Marina
Marina

In una mattinata di sole e di belle novità. Il suo primo album Compiti a casa, per Carosello Records, le canzoni che hanno le tinte Pantone, l’emozione di tornare a scuola, l’autunno e le sue nuove esperienze. E poi la musica, le parole che prendono la rincorsa, gli autografi. Tutto in un quarto d’ora. Incantati dalla sua semplicità.

La tua bio in una risposta.

Sono Marïna, ho venticinque anni, ho fatto il mio primo album, l’ho realizzato tra i ventiquattro e i venticinque e spero di farne tantissimi altri. E di fare questo nella vita.

Dopo l’Afa e le Caramelle, è arrivato il momento di tornare a scuola.

Per me sì perché mi serviva una base per la scrittura, soprattutto. Quindi ho cercato di fare un po’ i compiti a casa, di crearmi un bagaglio di esperienze nel mondo musicale perché, ovviamente, venivo da tutt’altro. Dopo queste esperienze, in Italia e non, ho realizzato le tracce che più mi convincevano e le ho messe tutte in un pacchettino e quelli sono i miei compiti a casa per l’ascoltatore. Ci ho messo tutta me stessa, anche un po’ per farmi analizzare, per farmi capire di più.

Pubblicare il primo album, che tipo di emozione è?

Eh, ti fa sentire agitata e frizzante allo stesso tempo, perché comunque un po’ ti affacci al mondo no? Ti presenti. Un po’ è anche il timore di aver fatto la cosa giusta o no, pensi “potevo fare diversamente, mettere un’altra cosa”, però poi alla fine ti senti realizzata. Sì sì.

Quindi questa nuvola che cambia colore, adesso che è uscito il disco che tinta ha?

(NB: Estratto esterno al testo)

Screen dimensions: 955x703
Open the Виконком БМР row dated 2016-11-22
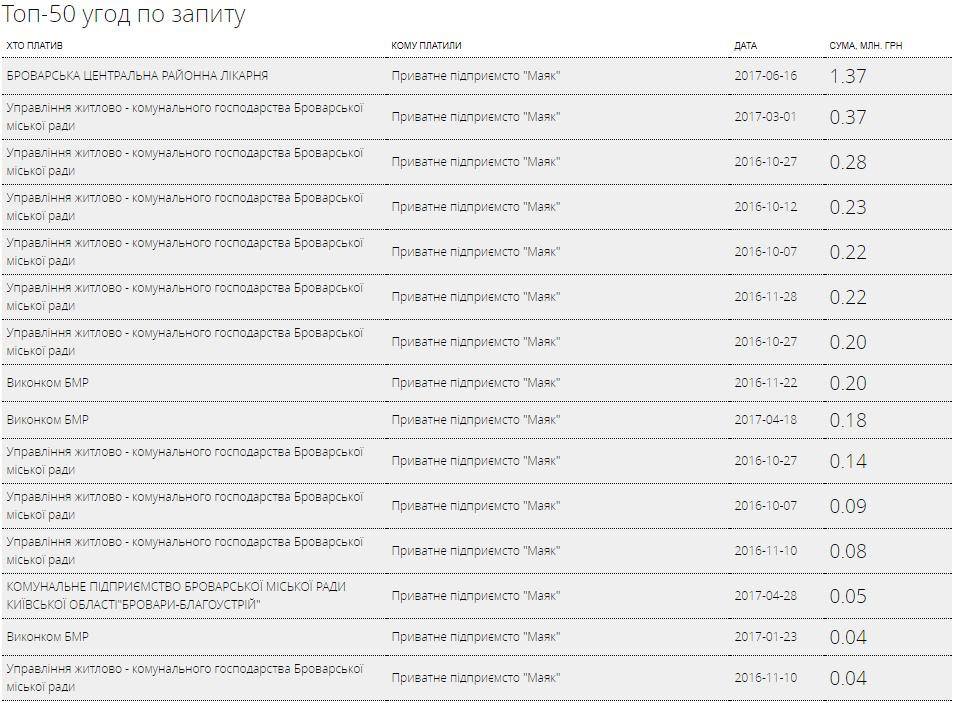coord(476,383)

Ah forse, più bianca che mai. Nel senso, per niente grigiume, per niente nero, sta a posto, è vuota.

Un anno in studio. Cosa è successo?

Eh, abbiamo girato molti studi in realtà, non è stato solo uno. Abbiamo cercato di fare le cose più diverse possibili ma allo stesso tempo tutte dello stesso colore, dello stesso Pantone, per far sì che fosse un progetto coerente. Marïna e Sick Luke, che poi è il mio ragazzo. Eh niente, è stato come è sempre: andare in studio, ascoltare i beat che mi ispirano, scrivere, collaborare col mio ragazzo e creare una cosa che ci piace. Che pensi sia adatta a questo momento, al periodo musicale italiano.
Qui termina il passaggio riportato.